Looking at a typical ring set for today’s automotive engine application, we’ll first examine the Top Ring.
Shown is a top ring for an 86mm diameter cylinder bore. The ring’s axial width (height) is 1.2mm and its radial thickness is 3.1mm. The ring in the photo is shown in the so-called “free state”, that is, what the ring looks like before installation into the engine. The ‘free gap’ (open portion of the ring) is about 9mm.
When the ring is installed (on the piston) in the engine, it is ‘squeezed’ closed to its effective diameter of 86mm. Since the ring wants to expand back to its free state, this built-in ‘springiness’ makes the ring fit tightly against the cylinder wall. The force needed to close the ring to 86mm can be measured and is usually called ‘ring tangential tension’. Tangential tension is an important ring characteristic and is always considered carefully during the design phase.
Looking at the outside shape of the ring, we see the peripheral working face (The working or running face refers to that portion of the ring that is sliding in contact with other surfaces.) of the ring. This ‘running face’ stays in contact with the cylinder wall, usually cushioned on a thin layer of oil. This surface ‘slides’ on the cylinder wall and some resistance, called sliding friction, is generated.

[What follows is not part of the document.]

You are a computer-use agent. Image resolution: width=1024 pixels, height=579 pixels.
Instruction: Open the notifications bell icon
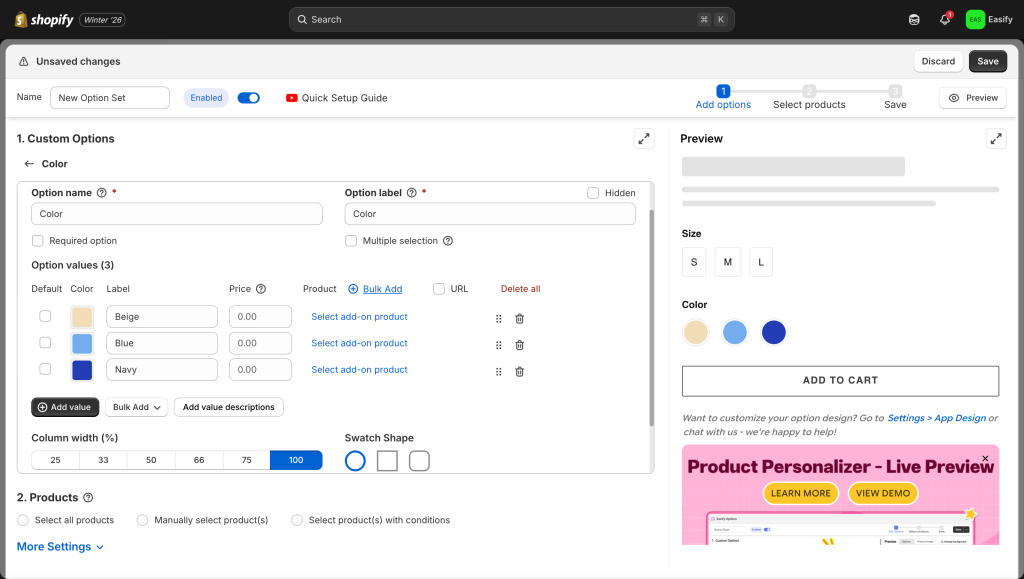(945, 19)
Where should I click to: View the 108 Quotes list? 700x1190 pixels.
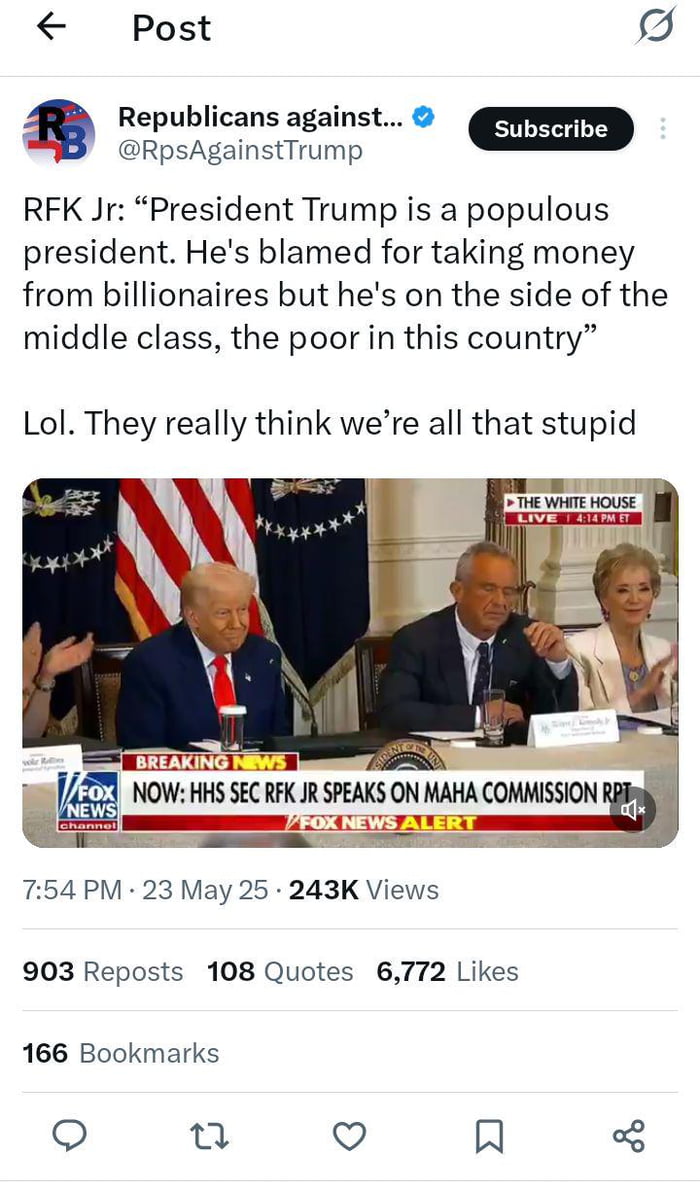point(280,972)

Here we show a profile of the ring’s ‘running face’ magnified 1000 times. Under magnification, the surface appears to be composed of minute convex spherical surfaces. This surface shape plays an important role in forming an oil film during high-speed operation. A hard film of CrN (nitrided chromium) is formed on the running face by an ion plating (known as “PVD”) process. Other surface treatments for the ring’s running face include nitirding and hard chrome plating.
Next comes the second ring, also for an 86mm cylinder bore, with an axial width (height) of 1.2mm and a radial thickness of 2.9mm.

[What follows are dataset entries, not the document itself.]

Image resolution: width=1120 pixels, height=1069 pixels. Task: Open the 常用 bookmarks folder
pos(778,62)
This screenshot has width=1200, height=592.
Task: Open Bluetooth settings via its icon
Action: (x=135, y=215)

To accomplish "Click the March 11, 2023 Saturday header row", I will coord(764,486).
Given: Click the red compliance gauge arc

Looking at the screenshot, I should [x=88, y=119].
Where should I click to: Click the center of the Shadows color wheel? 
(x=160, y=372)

Looking at the appearance of the second ring’s running face, we can see that it serves to complement the top ring in its gas sealing function, but it also provides oil control. The photo shows the free gap and running face of the second ring.
When squeezed closed to its 86mm working diameter, the ring’s tension will hold it tightly against the cylinder wall, providing a sealing function. At the same time, the ring’s ‘undercut’ bottom side produces a running face profile that acts to scrape oil downward.
A magnified measurement trace shows the ring’s running face in profile. This face is not straight-vertical, but is ‘tapered’. This ring shows a taper face angle of approximately . This taper-face profile provides good gas sealing action, efficient oil scraping action, and allows for a fast running-in period (break-in phase).
Engine lubricating oil performs an essential protective function in the engine by allowing parts to slide and by preventing them from making direct metal-to-metal contact (reducing friction that occurs when the outer periphery of the piston ring rubs the inner periphery of the cylinder), which causes wear, and in the worst case, total engine failure. Engine oil reduces operating friction, making the engine more efficient; while also serving to cool critical engine components and trapping harmful dirt particles.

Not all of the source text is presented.